Bisa dipelajari dalam kiprah pembangunan yang tengah bergulir
di masa krisis. Komitmen untuk menjaga dan mengembangkan eksistensi hutan
dan kehutanan kian menipis. Jika hal ini terus berlangsung maka dapat menjadi
preseden buruk bagi generasi mendatang.
Lantaran itu, menjadi penting artinya jika masa kini kita menyambut
baik gagasan konkret melalui pencanangan "Gerakan Hutan Sekolah".
Yaitu, penghijauan yang dibudidayakan pada lingkungan sekolahan, baik SD,
SLTP, SMU hingga perguruan tinggi. Gerakan ini merupakan salah satu upaya
komplementer terhadap gerakan penghijauan nasional sebelumnya, seperti
gerakan sejuta pohon (sejak 10 Januari 1993), gerakan hutan desa, hutan
kota dan sebagainya.
Apa makna di balik pentingnya gerakan membangun hutan sekolah yang
dicanangkan pemerintah itu? Apakah hal ini hanya sekadar sebuah niat tanpa
usaha realisasi karena tak dipandang vital.Tampaknya hal ini tidak demikian,
sebab pemerintah menganggapnya sedemikian penting bagi kehidupan manusia.
Beberapa manfaat dikembangkannya hutan sekolah. Pertama, sebagai upaya
meningkatkan pengetahuan dan kemampuan di bidang ekologi (konservasi lingkungan)
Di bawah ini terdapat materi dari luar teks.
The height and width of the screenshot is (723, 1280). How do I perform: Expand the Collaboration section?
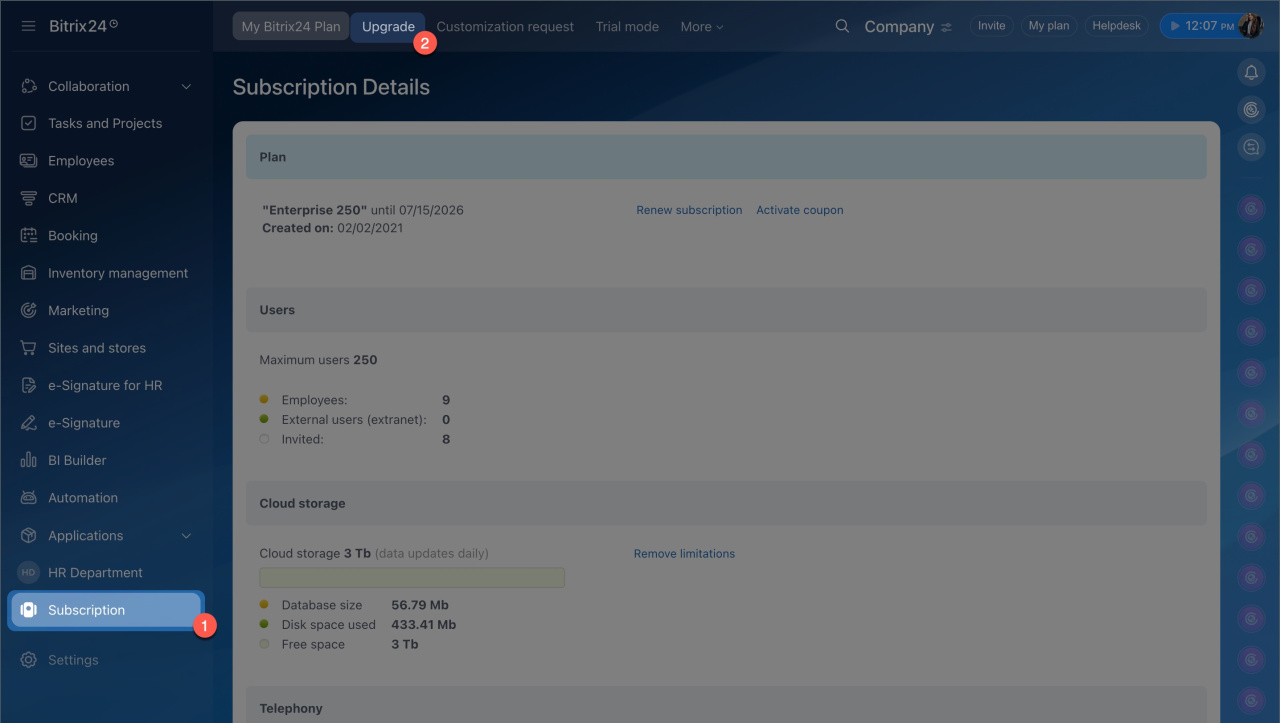(186, 87)
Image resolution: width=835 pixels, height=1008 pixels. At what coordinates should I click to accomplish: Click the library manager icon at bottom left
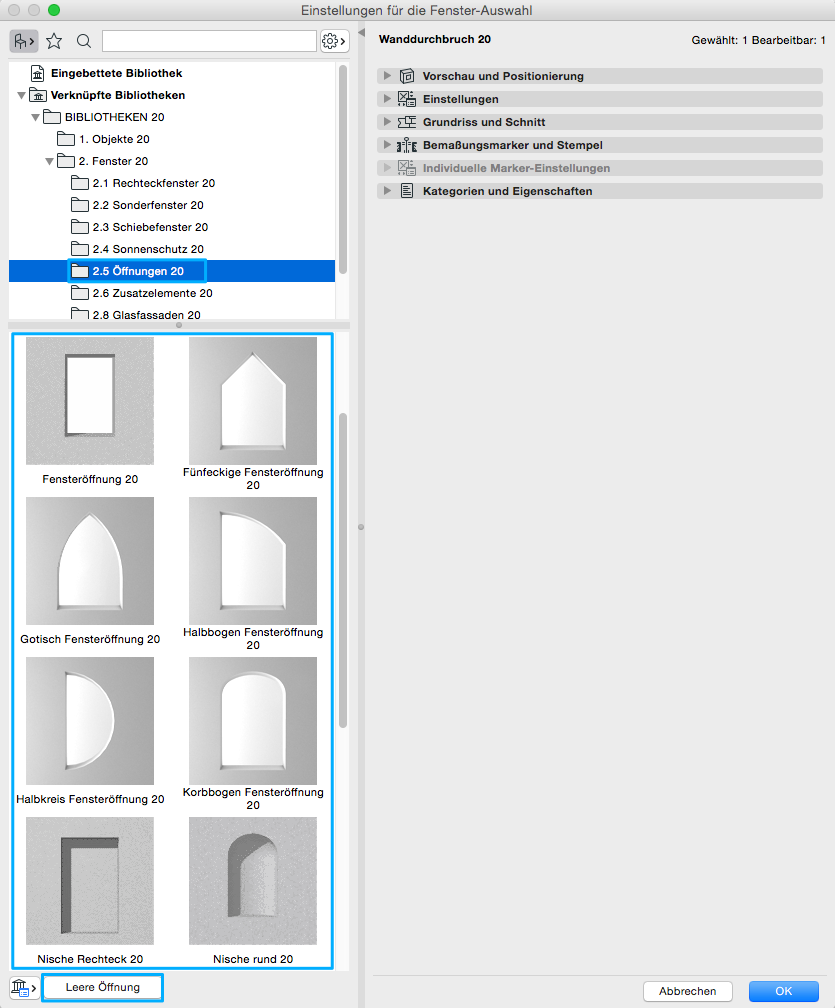(x=23, y=988)
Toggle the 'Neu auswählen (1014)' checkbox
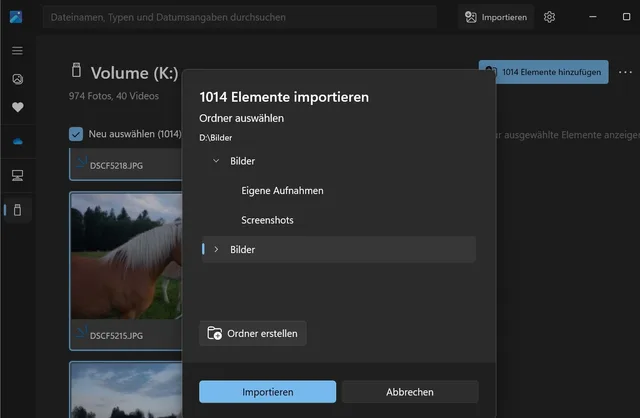Screen dimensions: 640x418 click(x=76, y=133)
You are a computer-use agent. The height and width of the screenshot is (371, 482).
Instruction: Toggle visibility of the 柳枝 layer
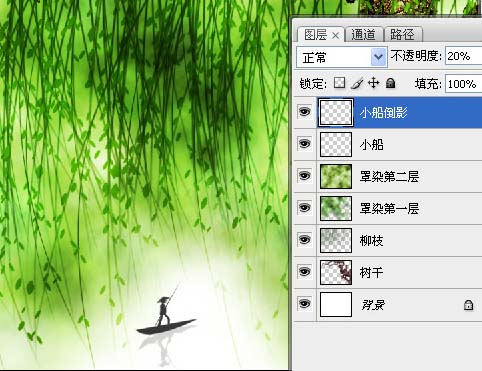coord(304,240)
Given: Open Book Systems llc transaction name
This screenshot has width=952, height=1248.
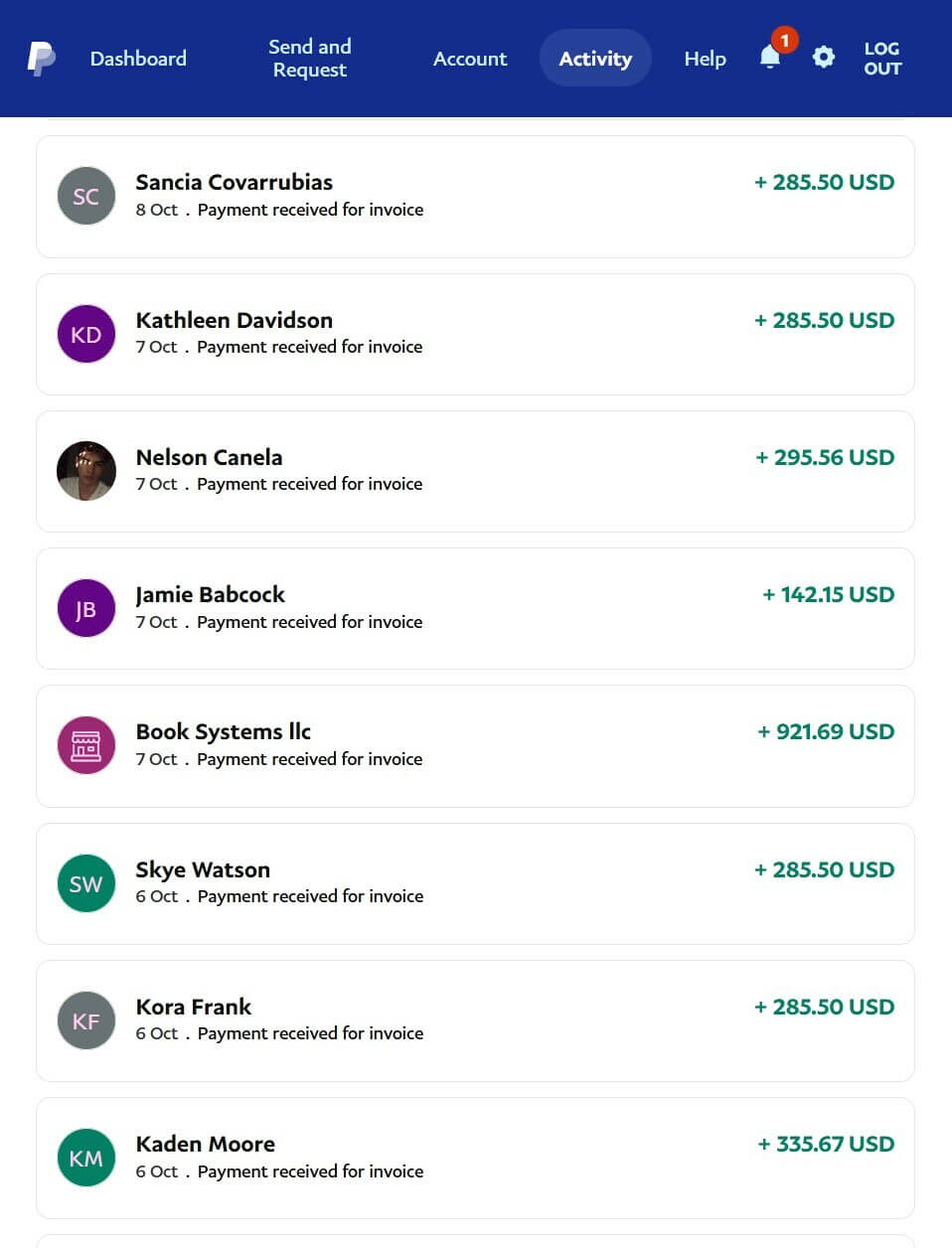Looking at the screenshot, I should [x=224, y=732].
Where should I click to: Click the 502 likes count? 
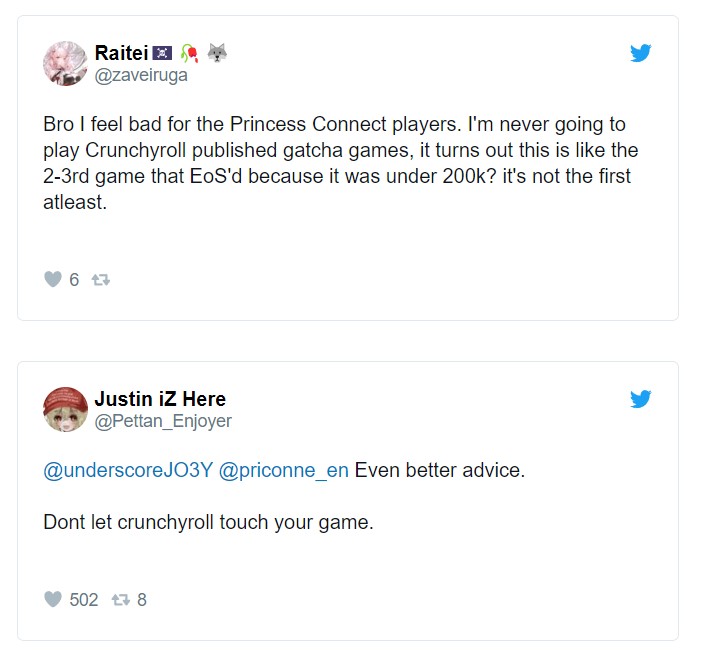pos(84,600)
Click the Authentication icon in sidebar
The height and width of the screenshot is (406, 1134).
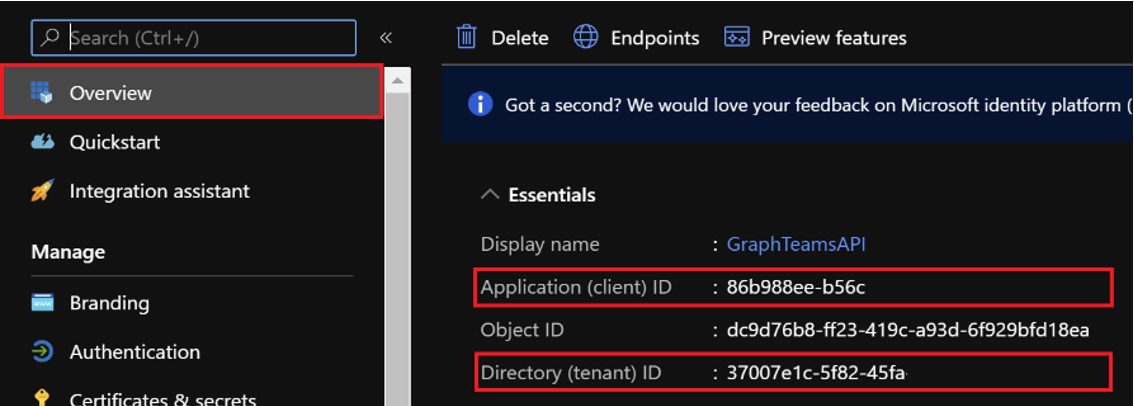[42, 352]
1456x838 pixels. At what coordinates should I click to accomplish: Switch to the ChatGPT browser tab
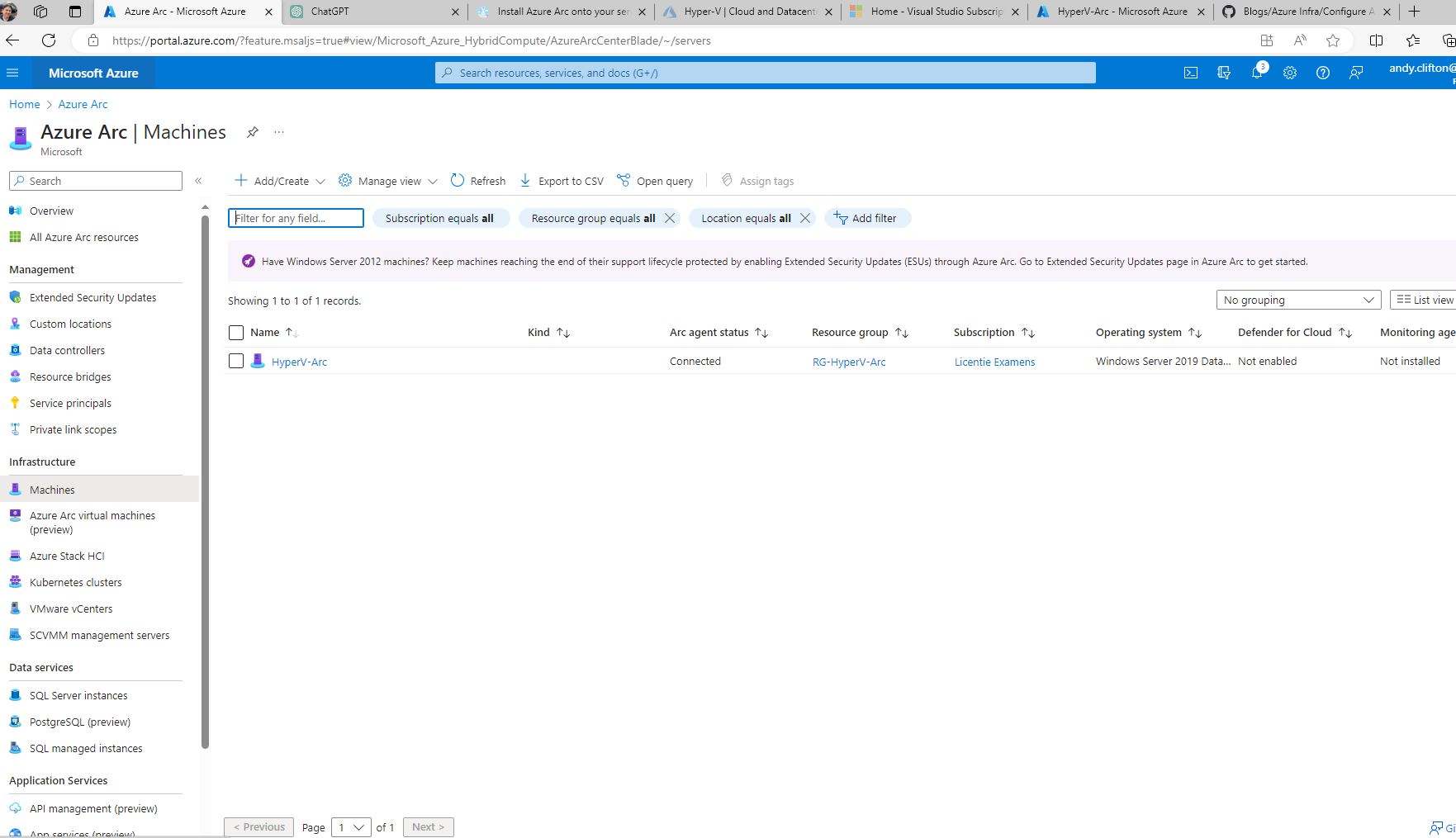click(374, 12)
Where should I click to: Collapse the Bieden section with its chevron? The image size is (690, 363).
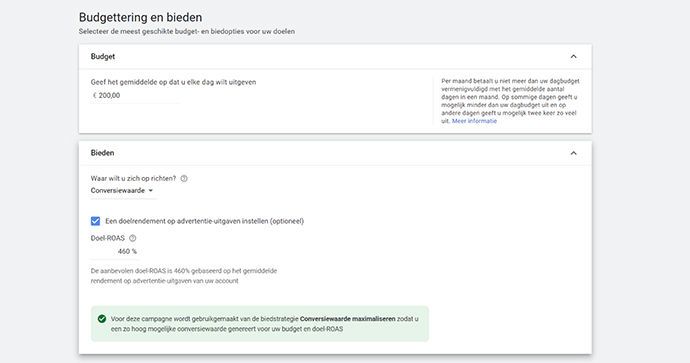coord(573,153)
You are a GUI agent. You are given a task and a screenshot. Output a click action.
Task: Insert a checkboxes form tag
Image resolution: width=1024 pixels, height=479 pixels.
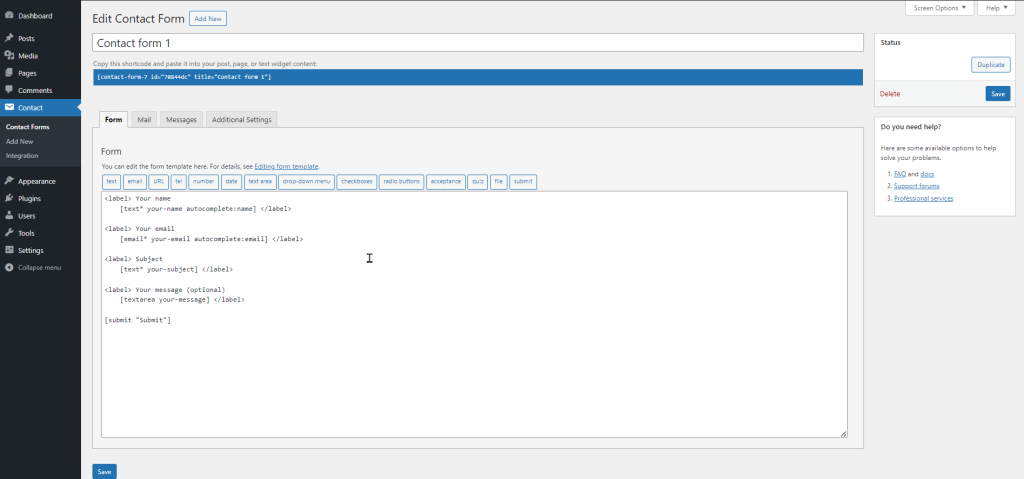pos(356,182)
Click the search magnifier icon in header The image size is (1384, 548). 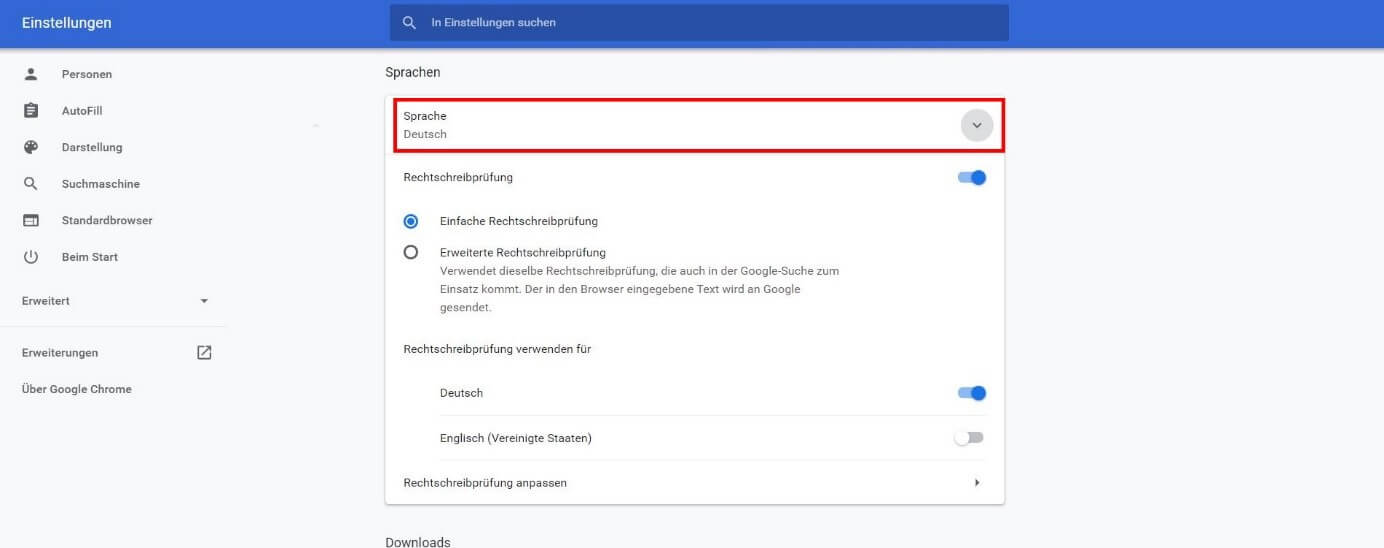(x=409, y=22)
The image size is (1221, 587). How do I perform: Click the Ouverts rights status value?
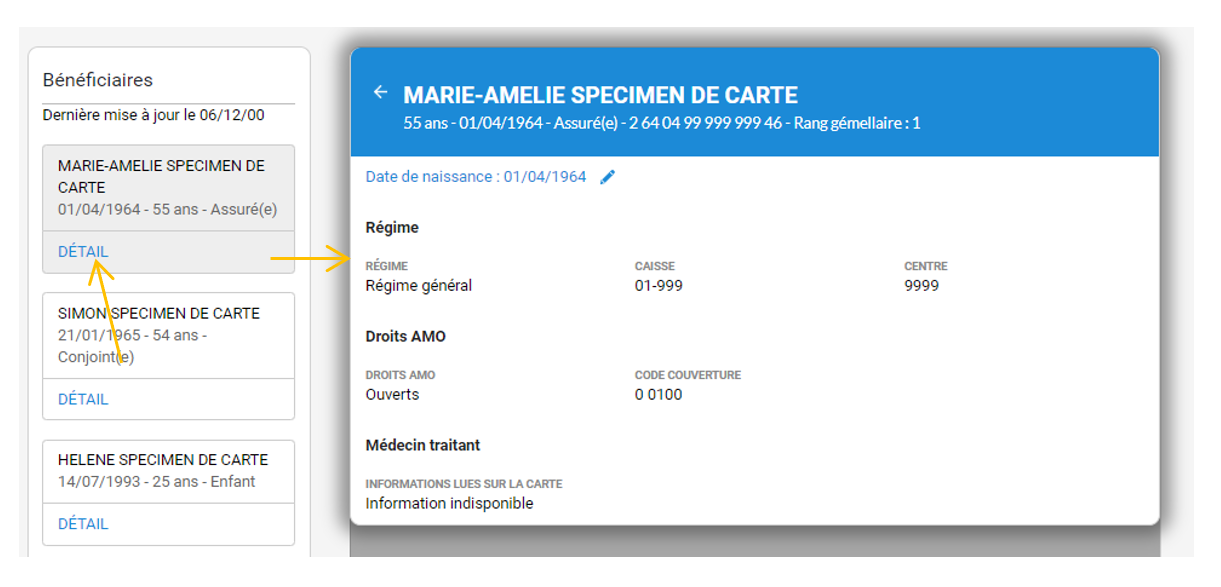point(392,394)
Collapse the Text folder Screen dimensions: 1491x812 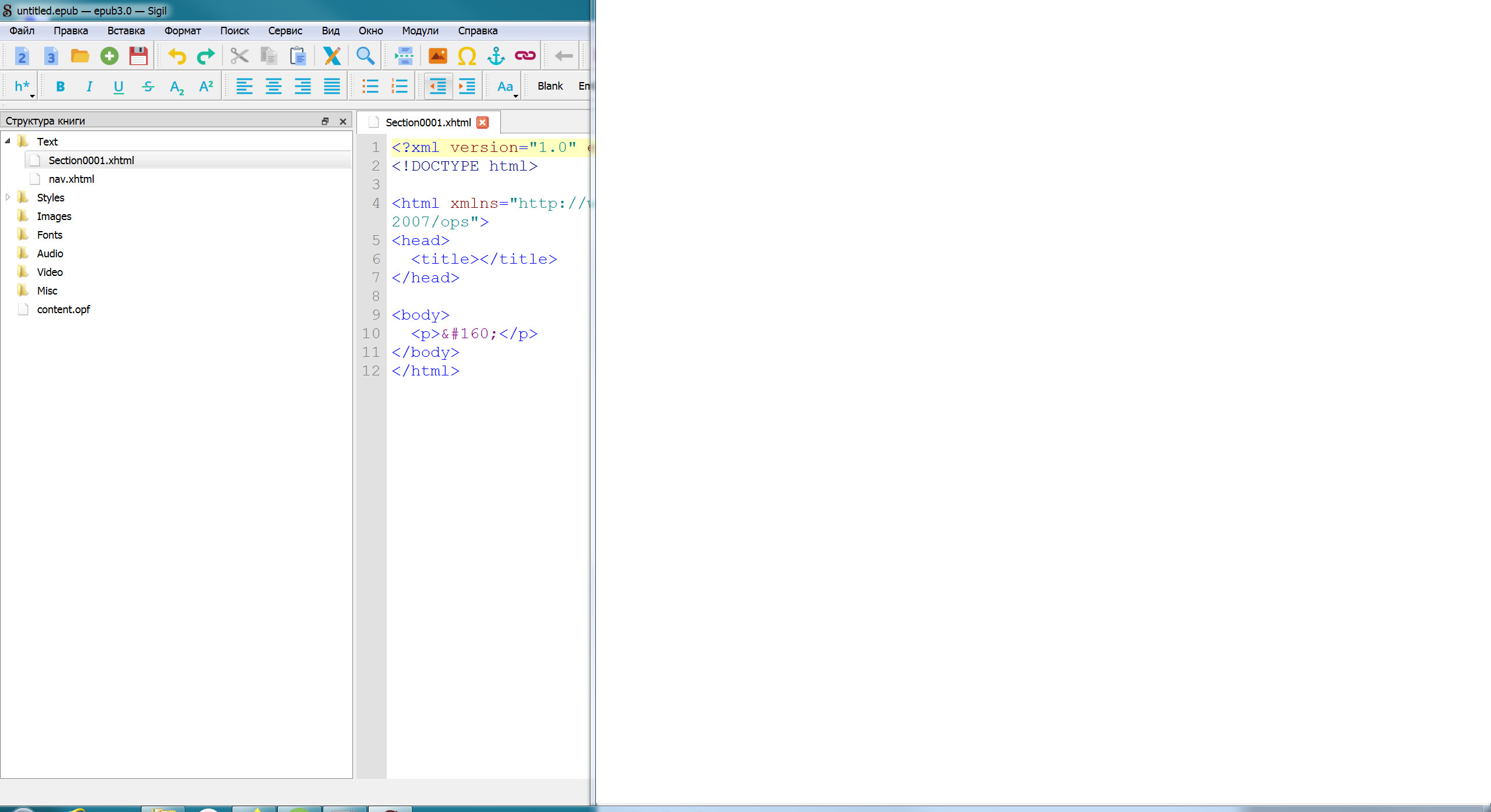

bagi anak didik, sekaligus membangun rasa ikut memiliki menuju sekolah
yang berwawasan lingkungan.
Kedua, mengembangkan sisi ekonomi dan kegiatan produktif melalui pembudidayaan
tanaman hutan di sekolah.
Ketiga, meningkatkan bidang sosial demokratis melalui peningkatan partisipasi
anak didik dalam pengembangan hutan sekolah.
Keempat, memberi manfaat edukatif sebagai laboratorium alam melalui
penerapan iptek penghijauan. Untuk itu, perlu mulai berbenah diri bagi
sekolah-sekolah sebagai arena edukasi bagi tumbuhnya lingkungan dan sumber
alam yang lestari melalui penerapan iptek.
Disadari, akar penyebab dari kerusakan lingkungan karena ulah manusia
yang bermental frontier (Chiras, 1985). Mentalitas frontier berorientasi
pada manusia yang memiliki tiga karakteristik.
Pertama, berpandangan bahwa bumi adalah bank sumber kekayaan alam yang
tak terbatas, dan berkeyakinan bahwa ia akan selalu ada.
Kedua, berpandangan manusia bukan bagian dari alam.
Ketiga, berpandangan alam untuk dikuasai dan digunakan memenuhi kebutuhan
dan keinginan.
Bila kawasan hutan benar-benar lestari akan berperan dan berfungsi
ekonomi, sosial, dan ekologi. Kondisi kelestarian kawasan DAS yang hancur
terutama akibat kemarakan degradasi hutan berat hutan tropis. Dewasa ini,
43 juta ha hutan nasional dalam kondisi rusak.
Selama 5 tahun terakhir, laju deforestasi diperkirakan 1,6 ha per tahun.
Angka itu menunjukkan tingkat kerusakan dan degradasi hutan nasional yang
luar biasa parah dan tekanan terhadap hutan sudah besar.
Menurut citra satelit 1995-1999 hutan produksi yang rusak di Indonesia
pada 432 HPH mencapai 14,2 juta ha. Sedang kerusakan hutan lindung dan
hutan konservasi mencapai 5,9 juta ha.
Pada dasarnya, pengelolaan sektor kehutanan sebatas 30% (lihat UU No
41/1999 tentang Kehutanan) dari total luas setiap wilayah DAS bersangkutan
agar selalu berada dalam kondisi lestari.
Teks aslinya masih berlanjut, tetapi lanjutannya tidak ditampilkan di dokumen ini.